PROBLEM TO SOLVE
Taking the listing below line by line, tally those that contain the string "agent". Give the total alone.
══ SOURCE DATA ══
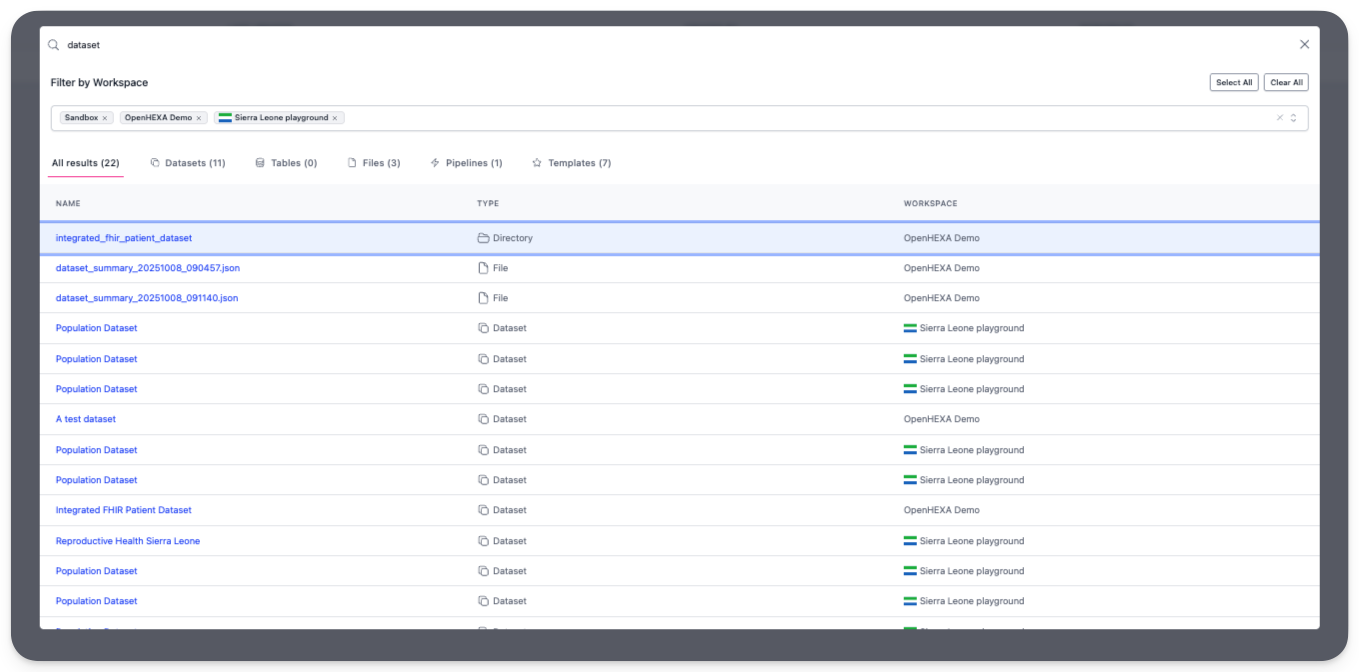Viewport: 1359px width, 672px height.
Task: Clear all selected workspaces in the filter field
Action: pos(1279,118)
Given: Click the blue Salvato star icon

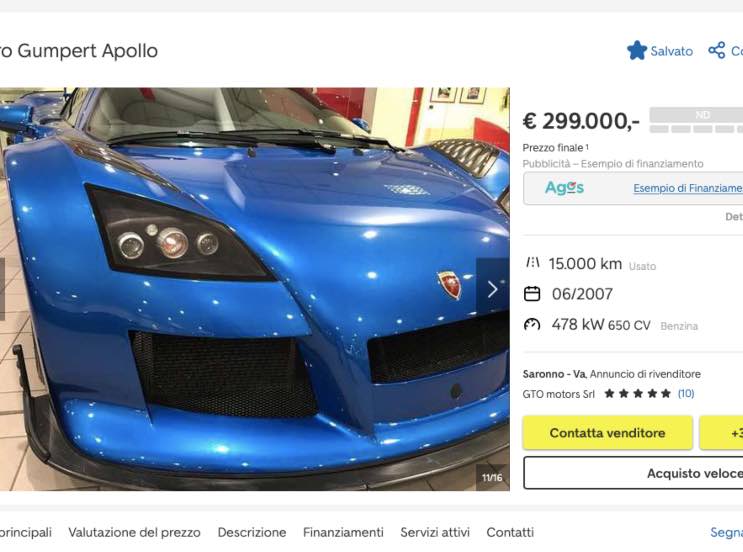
═══
══ SOURCE DATA ══
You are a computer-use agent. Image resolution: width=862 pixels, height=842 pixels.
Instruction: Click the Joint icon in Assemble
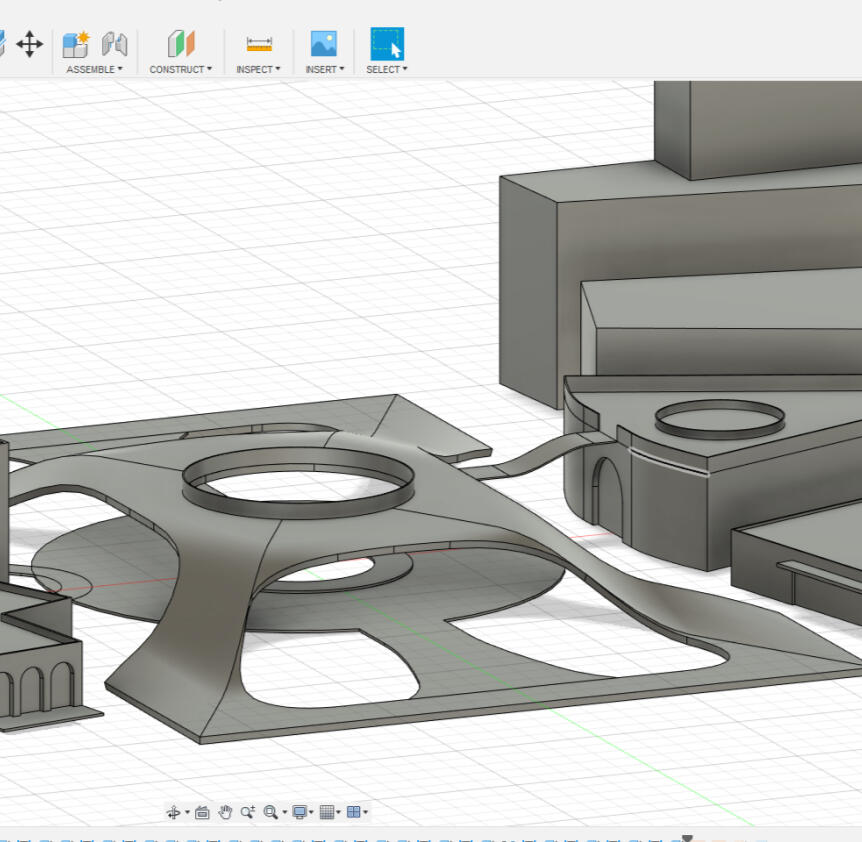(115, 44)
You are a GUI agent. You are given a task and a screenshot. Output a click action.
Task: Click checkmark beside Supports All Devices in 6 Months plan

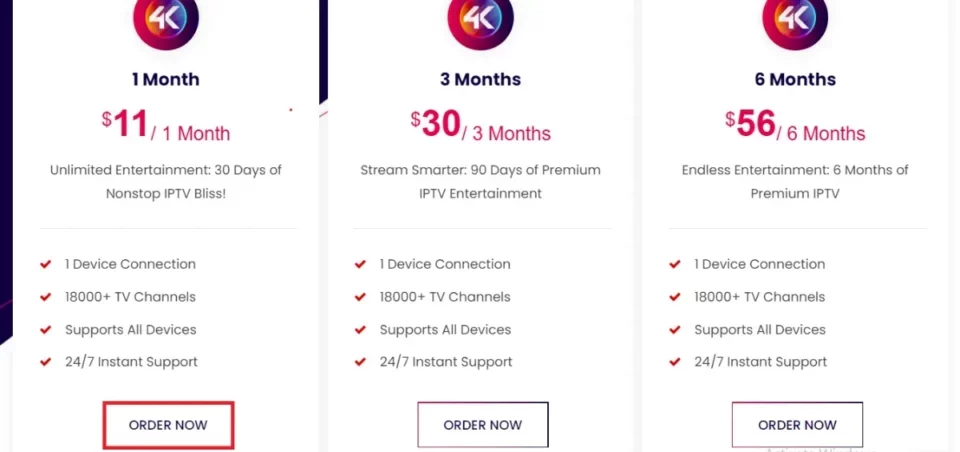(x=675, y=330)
═══
══ SOURCE DATA ══
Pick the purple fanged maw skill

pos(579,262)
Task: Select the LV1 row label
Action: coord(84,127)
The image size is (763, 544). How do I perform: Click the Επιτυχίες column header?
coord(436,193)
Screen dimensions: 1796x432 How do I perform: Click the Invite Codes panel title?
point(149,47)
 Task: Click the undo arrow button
═══
SOLUTION TO THIS TASK
2